All the high grade simulators I've seen cost big bucks, and some will just generate a bunch a positions to satisfy a path.
If you want to play with robot geometry and dynamics you might want to look at Scilab and the RTSS toolbox. Both are free off the web.
You can do forward and inverse kinematics and simulation, transformations, quaternion/euler conversions, matrices etc. I've only been playing with it for about 3 months now, it does seem stable, well written and surprisingly powerful. They have a Puma 560 file built. I am a cheapskate.
I've been buying books that the kids use in university robotics courses, most are pricey and of poor quality, but they do help. Makes nice toilet reading.
There are little online courses that one can access too,
http://prt.fernuni-hagen.de/pro/richodl/richodl.html is one of many.
Regarding standard practice, here's my take.
I've always been the only robot guy rubbing shoulders with a gang of PLC coders, and never get to see what other bot people do. I've developed my own "standard" over time that I force onto these guys. They like it (or, they say they do, anyway) and it works, so something must be at least half right.
Be anal about keeping taught points to an absolute minimum, it keeps code more maintainable.
I tend to copy the Fanuc/Kuka UIO/Remote Extern setup and apply it to all robots that do not have their own builtin interface, SCARAs included.
Give the cell master ability to abort a program and stop bot motion at any time, and the ability to start the bot in any arm position without having to care about where TCP is. In short it's like a multi-function actuator as far as the cell master is concerned.

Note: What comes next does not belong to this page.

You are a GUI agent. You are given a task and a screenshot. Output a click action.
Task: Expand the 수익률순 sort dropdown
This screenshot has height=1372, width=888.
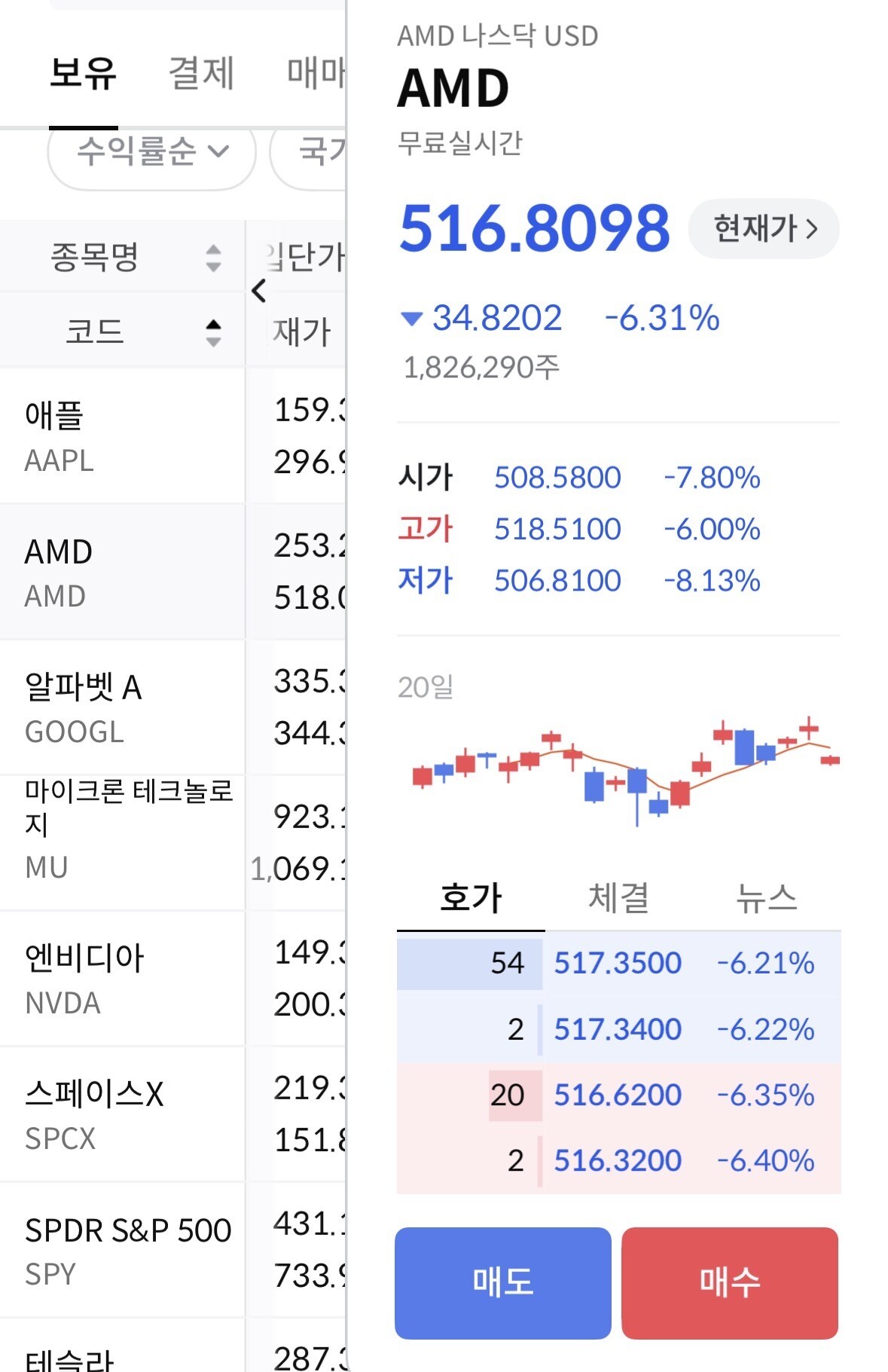(152, 151)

Avoid use of refpos or "home" positions with IO handshakes. They eat cycle time.
Avoid having anyone jog the robot, they can do all they need to from the HMI. Then customer does not need robot-trained people to run a cell.
I set collision guard sensitivities way up, by building a cad model of tool and calculating/extracting COG and mass properties from it, so that I can stop a 165kg R2000i running at 100% by grabbing hold of the tool on it's way past in joint move to load an injection molder. Also has great entertainment value.
Other odds and ends like a separate user frame for each piece of tooling, and all origins at robot 0 so that I can visualize it, and structuring code from a product flow viewpoint as opposed to a hardware/tooling viewpoint.
What I would like to try is having robot as cell master. Maybe one day...
OK, so now I've spilt my guts, be interesting to see what other folk do.